An exciting development is in Creutzfeld-Jakob disease, where we are evaluating the role of MR scanning in helping early diagnosis, particularly in new-variant CJD. In MR scans of some CJD patients, there seem to be subtle changes in the brightness of parts of the brain. We are working on a collaborative project with the CJD Surveillance Unit in Edinburgh and centres in France, Belgium and Germany, using computer methods to enhance the scans and quantify the changes. We are also using post mortem brains to establish if the areas that show up as abnormal on in vivo MR scans are the most severely involved pathologically when studied under the microscope.

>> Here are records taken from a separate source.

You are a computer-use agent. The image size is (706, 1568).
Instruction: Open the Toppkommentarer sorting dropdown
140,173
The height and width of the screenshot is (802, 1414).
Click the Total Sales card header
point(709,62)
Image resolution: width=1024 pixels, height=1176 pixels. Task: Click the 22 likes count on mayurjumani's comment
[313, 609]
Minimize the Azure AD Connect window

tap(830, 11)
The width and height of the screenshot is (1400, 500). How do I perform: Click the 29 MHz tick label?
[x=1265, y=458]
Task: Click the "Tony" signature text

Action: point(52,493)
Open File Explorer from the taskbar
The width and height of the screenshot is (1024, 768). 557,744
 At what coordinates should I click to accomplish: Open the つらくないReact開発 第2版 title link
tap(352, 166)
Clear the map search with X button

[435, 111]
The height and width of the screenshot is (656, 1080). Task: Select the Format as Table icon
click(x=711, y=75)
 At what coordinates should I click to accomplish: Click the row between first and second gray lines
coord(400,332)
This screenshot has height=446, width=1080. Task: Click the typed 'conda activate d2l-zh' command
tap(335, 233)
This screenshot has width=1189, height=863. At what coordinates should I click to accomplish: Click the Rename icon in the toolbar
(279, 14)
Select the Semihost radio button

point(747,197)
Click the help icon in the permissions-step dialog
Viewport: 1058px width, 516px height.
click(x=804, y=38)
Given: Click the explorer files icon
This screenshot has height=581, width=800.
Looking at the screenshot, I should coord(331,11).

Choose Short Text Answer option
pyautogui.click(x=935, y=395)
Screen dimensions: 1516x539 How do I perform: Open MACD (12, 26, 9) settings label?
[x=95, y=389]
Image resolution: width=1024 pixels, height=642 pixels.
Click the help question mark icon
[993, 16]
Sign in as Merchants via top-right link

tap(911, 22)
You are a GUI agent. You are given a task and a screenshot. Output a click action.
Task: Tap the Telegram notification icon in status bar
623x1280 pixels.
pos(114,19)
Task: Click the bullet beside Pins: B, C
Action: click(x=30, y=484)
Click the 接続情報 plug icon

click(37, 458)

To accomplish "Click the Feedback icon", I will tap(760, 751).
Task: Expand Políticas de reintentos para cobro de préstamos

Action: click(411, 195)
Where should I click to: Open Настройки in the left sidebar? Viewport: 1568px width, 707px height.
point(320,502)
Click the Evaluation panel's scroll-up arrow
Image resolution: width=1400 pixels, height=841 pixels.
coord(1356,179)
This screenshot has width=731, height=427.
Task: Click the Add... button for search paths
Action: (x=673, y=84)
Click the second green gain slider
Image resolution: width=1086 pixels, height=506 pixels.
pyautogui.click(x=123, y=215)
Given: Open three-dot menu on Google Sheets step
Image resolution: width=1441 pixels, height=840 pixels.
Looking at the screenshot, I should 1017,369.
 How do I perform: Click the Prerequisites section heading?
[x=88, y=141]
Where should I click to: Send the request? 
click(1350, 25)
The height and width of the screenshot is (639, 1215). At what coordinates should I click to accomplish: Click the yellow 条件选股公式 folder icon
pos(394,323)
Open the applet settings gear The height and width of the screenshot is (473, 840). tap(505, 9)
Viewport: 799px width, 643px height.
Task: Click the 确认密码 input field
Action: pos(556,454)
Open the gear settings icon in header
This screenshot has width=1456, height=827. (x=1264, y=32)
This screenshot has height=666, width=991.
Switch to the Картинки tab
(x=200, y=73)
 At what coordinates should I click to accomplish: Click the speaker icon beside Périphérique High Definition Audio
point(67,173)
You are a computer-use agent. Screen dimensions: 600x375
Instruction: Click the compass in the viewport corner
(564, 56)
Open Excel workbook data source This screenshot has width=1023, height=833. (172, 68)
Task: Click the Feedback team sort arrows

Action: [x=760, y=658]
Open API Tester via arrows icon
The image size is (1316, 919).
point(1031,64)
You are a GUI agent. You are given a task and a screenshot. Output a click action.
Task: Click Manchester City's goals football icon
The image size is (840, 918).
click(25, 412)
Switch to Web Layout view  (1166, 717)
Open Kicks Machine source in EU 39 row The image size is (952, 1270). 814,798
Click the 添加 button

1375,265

Computer processing plays a central role in planning some types of therapy. In a collaboration with a Hampshire company, we have developed a method for neurosurgical planning and guidance that uses stereo video imaging. Before an operation, scans are processed by computer to form a 3-D reconstruction of key structures: the scalp, the skull, the brain surface, the surgical target (usually a tumour), blood vessels and other structures. The surgeon plans the operation using graphical simulations. When the patient reaches the theatre, stereo video cameras survey the operating scene, and computers analyse the video images. Before the incision is made, the computer creates a model of the patient's scalp and matches this model to pre-operative scans. Then the computer tracks an instrument so that its three-dimensional position is known with high accuracy. The live position can be superimposed on pre-operative scan data to relate the instrument to structures detected pre-operatively. Next, the video display from the cameras can be enhanced by overlaying outlines of pre-operative structures to help to guide the surgeon.
Medical image computing plays a big role in research into the mechanisms of disease and in development of treatments. With multiple sclerosis patients in a trial of the drug interferon beta, we have used computers to measure changes in the scan appearances of MS lesions over time. Our results show how multiple new lesions can appear almost simultaneously, followed by periods of quiescence. This throws light on the mechanisms of disease and on the puzzling relationship between relapses in symptoms and the appearance of individual lesions on scans.
The increasing recognition of how computer processing of medical images is opening new horizons in managing individual patients and in medical research has led to a steady increase in research in this field.
Alan Colchester is reader in neurosciences and computing at the University of Kent at Canterbury and a consultant neurologist at Guy's Hospital in London.